Getting Started with Telehealth
Getting started. Prior to COVID 19, none of the therapists at CAFB had experience with providing therapy via telehealth, also known as “distance therapy.” We didn’t know how trauma treatment with children and teenagers would translate to telehealth. How would we ensure that the children and teenagers we work with have a private space to maintain the confidentiality of their therapy sessions? If we’re not physically present with them, how can we help them in the event of an emergency, whether medical or psychological? Will we be able to keep children and teenagers engaged in therapy sessions when we’re just a face on a screen? How will we help them regulate without the tools we have in our offices? How will we handle technology problems that come up in the middle of a session? With these questions in mind, we began planning our transition to telehealth.
Training Required
Mental health professional licensing boards require that practitioners are competent in the treatment modalities they utilize. Some of the licensing boards leave it at that, while other boards have very specific requirements. For example, the Texas board of licensed marriage and family therapists requires 15 hours of continuing education in telehealth before therapists can provide treatment via distance therapy. Because of this, our first step was to obtain the necessary training. We were fortunate that PESI, one of the leading providers of continuing education in the mental health field, offered a 2-day, 12-hour virtual telehealth training. This training normally costs hundreds of dollars, and they offered it to the mental health community for free. The training provided strategies for addressing many of our concerns.
Informed Consent
Next, we needed to create an informed consent document specific to distance therapy. Informed consent provides information to the client regarding the risks, benefits, and potential outcomes of therapy treatment so that they can make an informed decision as to whether they wish to participate in treatment or not. While we have a detailed informed consent document and process for face-to-face therapy, distance therapy presents unique risks, benefits, and outcomes. The next hurdle was determining how to obtain written consent to therapy treatment, which is required by law prior to beginning treatment. Without access to an electronic signature program, such as DocuSign, we needed to balance the protection of the family’s personal information with legal requirements for written consent.

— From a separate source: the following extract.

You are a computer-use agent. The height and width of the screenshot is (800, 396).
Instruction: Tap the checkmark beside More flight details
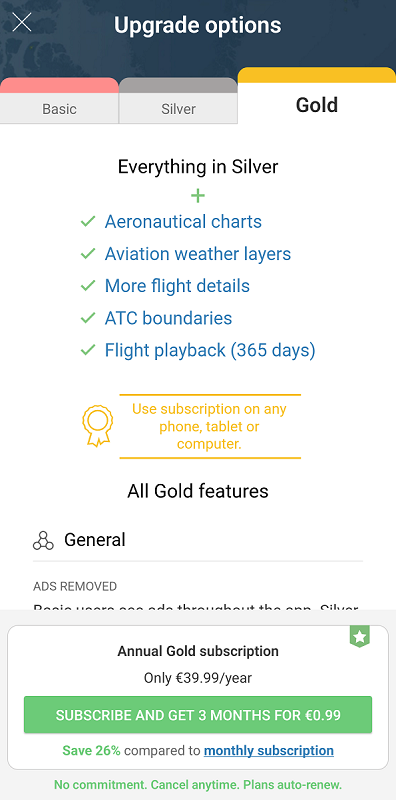coord(88,286)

During this time, we were also researching telehealth video platforms. While the Department of Health and Human Services waived the requirement that telehealth must be provided through HIPPA-compliant platforms, the therapy team decided to protect client confidentiality by using a HIPPA-compliant video platform called Doxy.me. One reason we chose Doxy.me was because clients can easily access and use it. We also created our own CAFB landing page for our distance therapy program, which you can visit here.
Our Challenges
We faced some challenges as we planned this transition to distance therapy. First, many families we serve do not have access to the technology required to use the Doxy.me video platform. Some families don’t have laptops, smartphones, or internet access. Some families have older laptops or phones that cannot support video. Other families live in areas with poor internet connectivity. And many families don’t have a space where their child can have privacy during their therapy session. With everyone in the family at home due to COVID 19, it is difficult to ensure that the child will have the confidentiality needed to fully participate in therapy treatment.
The therapists had our own challenges to address, including computer hardware issues, problems with internet connections, and glitches in Doxy.me. We each needed to create a private, professional, calming space with good lighting in our homes where we could conduct our therapy sessions. With spouses also working from home, and children and pets vying for our attention, this was no easy feat.
The Up Side
While we would prefer to provide trauma therapy to children and teenagers at our office, we’ve learned that we can do it through telehealth, when necessary. Now children can still attend their therapy session if the car broke down or their parent is sick. Distance therapy also gives the therapist a bigger picture of the child and their family in their real-life environment. Children, and even teenagers, are excited to show their therapist things in their home that are meaningful to them. Our therapists have learned how to provide therapy without the use of the tools and resources that they rely on in the office. They have tapped into their creativity to adapt their knowledge and skills to a new format. As we move forward and back into the office, the lessons we have learned from distance therapy will inform how we continue to provide face-to-face therapy services.